Higher eduction, lower mental health

Dr John Mahoney

The prevalence of depression in higher education students is 5 times that of the global population (the worldwide estimate is 5% [1] and higher education is 25% [2]).During the COVID pandemic, depression rates among higher education students jumped to 34% [3].But it’s not just depression rates that are high in higher education student populations. The prevalence of anxiety, stress, sleep disturbances, and suicide-related outcomes are also higher when compared to other groups, including age-equivalent peers [1,2,3].These rates are concerning because mental illnesses are associated with lower quality of life scores, perceptions of social connection, and measures of physical health, and also academic performance.


Initiatives that target improving student mental health in higher education might not just reduce symptoms (which might be reason enough to offer them), they might also remove barriers to learning and enhance academic achievement.


There are several high-quality research articles that have explored the effectiveness of mental health interventions for higher education students.

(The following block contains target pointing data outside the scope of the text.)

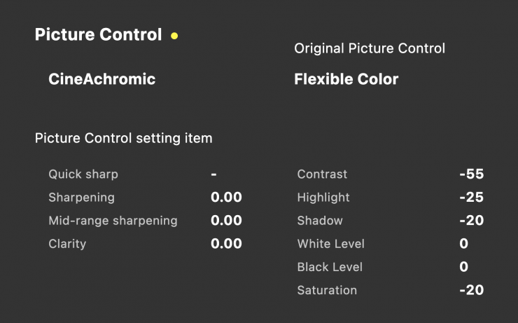Click the Saturation setting label
This screenshot has width=518, height=323.
[x=327, y=290]
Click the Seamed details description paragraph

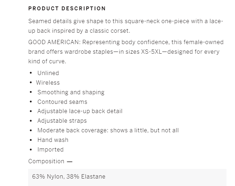coord(126,26)
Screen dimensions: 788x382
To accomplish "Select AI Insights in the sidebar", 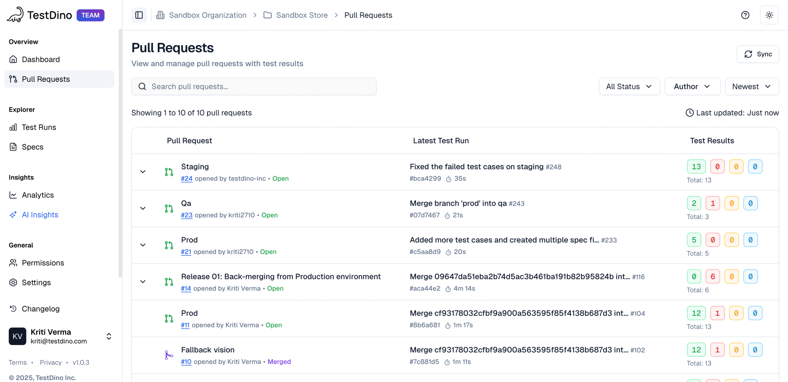I will [x=40, y=214].
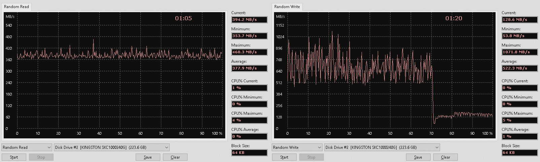Open the Random Write test type dropdown
Screen dimensions: 540x162
[297, 147]
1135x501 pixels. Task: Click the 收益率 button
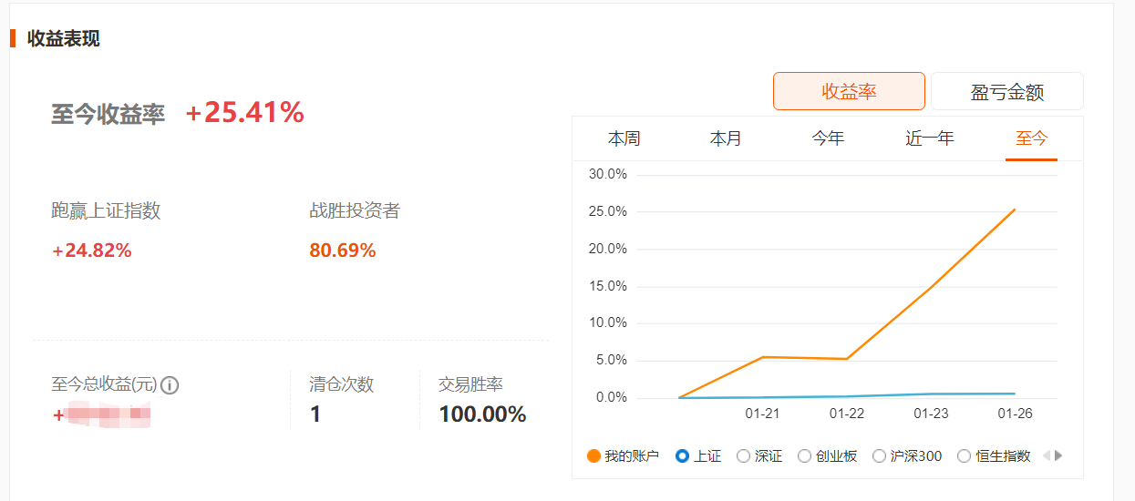tap(849, 91)
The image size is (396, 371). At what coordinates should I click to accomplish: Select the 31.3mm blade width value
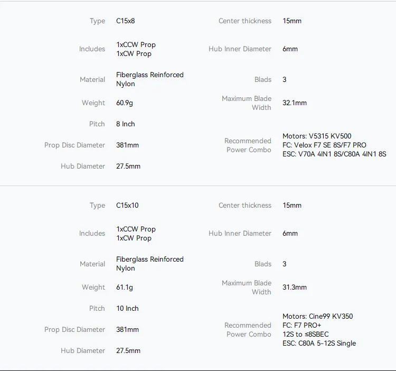point(295,287)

One consistent finding is that targeted intervention – so interventions for students at-risk of or with a mental illness – are particularly effectives[4,6,7,8]. Yes, universal interventions – so interventions for all students – are effective too, but not to the same extent [4,5,6,8]. This makes sense as those who are at-risk of or with a mental illness likely have the most opportunity to benefit from mental health interventions. There are some other interesting findings too.


Cognitive-behavioural interventions, mindfulness interventions, exercise, art-based interventions, and peer support programs have all been shown to be effective, but psycho-education alone is not effective [4].Interesting, those interventions that are less ‘psychology-focuses’ (exercise ,art-based interventions, peer support) are the most effective [4].These interventions might also be easier for universities to implement as 1) they can be delivered by professionals with varying backgrounds, 2) they can be marketed in creative ways that avoid the stigma of them being viewed as mental health interventions, and 3) they can be delivered at scale [6].


Speaking of interventions that can be delivered at scale, mental health interventions for higher education students that are delivered using technology, including fully online interventions, have shown great promise [5].The interventions might include some asynchronous resources (e.g., online training), but also synchronous opportunities (e.g., mentoring). This means that students don’t have to seek live, face-to-face support and, instead, can seek support when they want, how they want, and anonymously. This flexibility and anonymity might address some of the common barriers to accessing mental health interventions, particularly in higher education settings.


As a final word, while providing mental health interventions are important, it might also be valuable to provide higher education students with other kinds of support. Mental health interventions are reactive, addressing concerns after they’ve arisen. Offering proactive interventions –interventions that try to buffer against mental illnesses in the first place –might also be worthwhile for universities to pursue. Resilience programs are one example of how universities might be proactive in supporting the mental health of their students. There’s high-quality evidence that suggests that resilience interventions can enhance students’ abilities to cope with adversity, especially when they focus on developing social skills [9].